爆発のすぐあと、ラジオから流れたアナウンスを聴いた人がいた。
その人は、哀しい声の記憶が忘れられず、あの声の主を探してほしいと、のちにNHKに手紙を送った。
幻の声に翻弄されながらあの日を追想する、17年にわたる取材をまとめたルポルタージュ。
「幻の声 NHK広島8月6日」何度かRTしてるのですが、原爆関連としてはやや異色で、爆発直後にラジオから流れた声の謎を追うという、冷静に焦点の絞られた、それだけに深く切り込んだルポ。生き残った人達の戦後の話でもあり、原爆が落ちた瞬間と、今現在を繋ぐような感覚がある。

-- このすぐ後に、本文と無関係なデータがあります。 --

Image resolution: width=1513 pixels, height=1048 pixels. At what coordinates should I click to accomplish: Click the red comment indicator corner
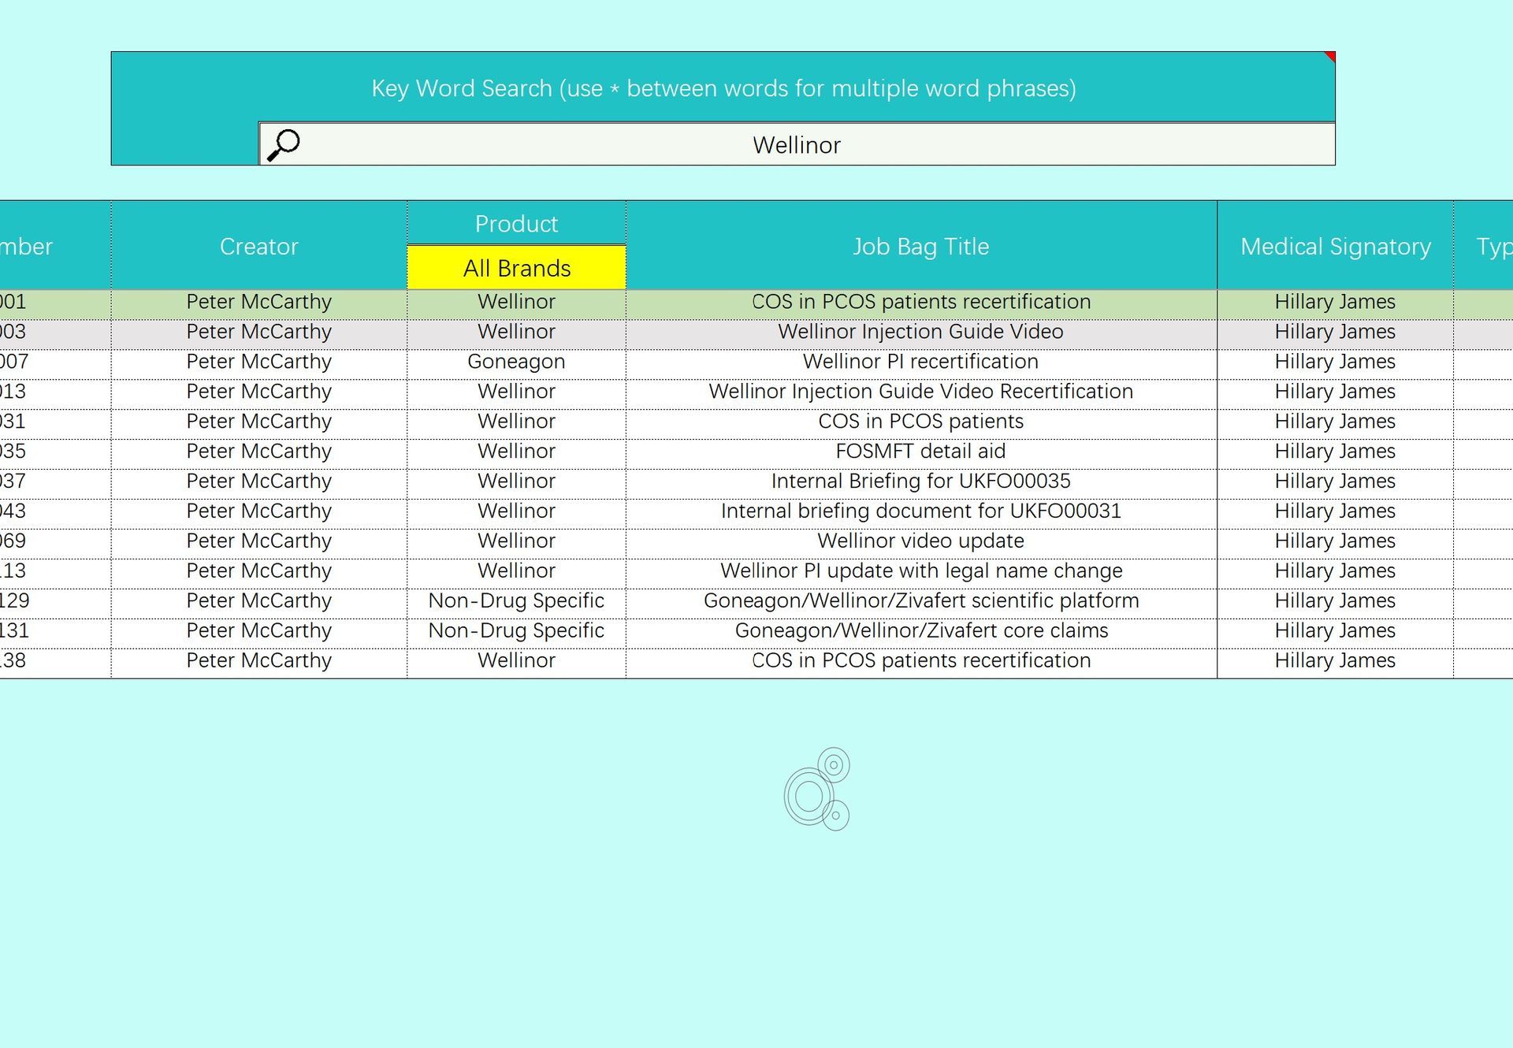point(1329,57)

原爆投下後も広島にはまだ生きている人達も大勢いたんですよね。何が起きたかも分からず、その先の苦難を知るすべもなく、ひたすら生きようとし、また職務を果たそうとしていた人達もいた。原爆落ちて終わりではなかった事がわかるいい本だと思います。
幻の声はどちらかというと他の原爆関連資料の間隙を埋めてくれるようなタイプのものなので、今まで色んな資料に触れてきた方にもおすすめ。戦時下のメディア、とくにラジオ放送に興味がある方もどうぞ。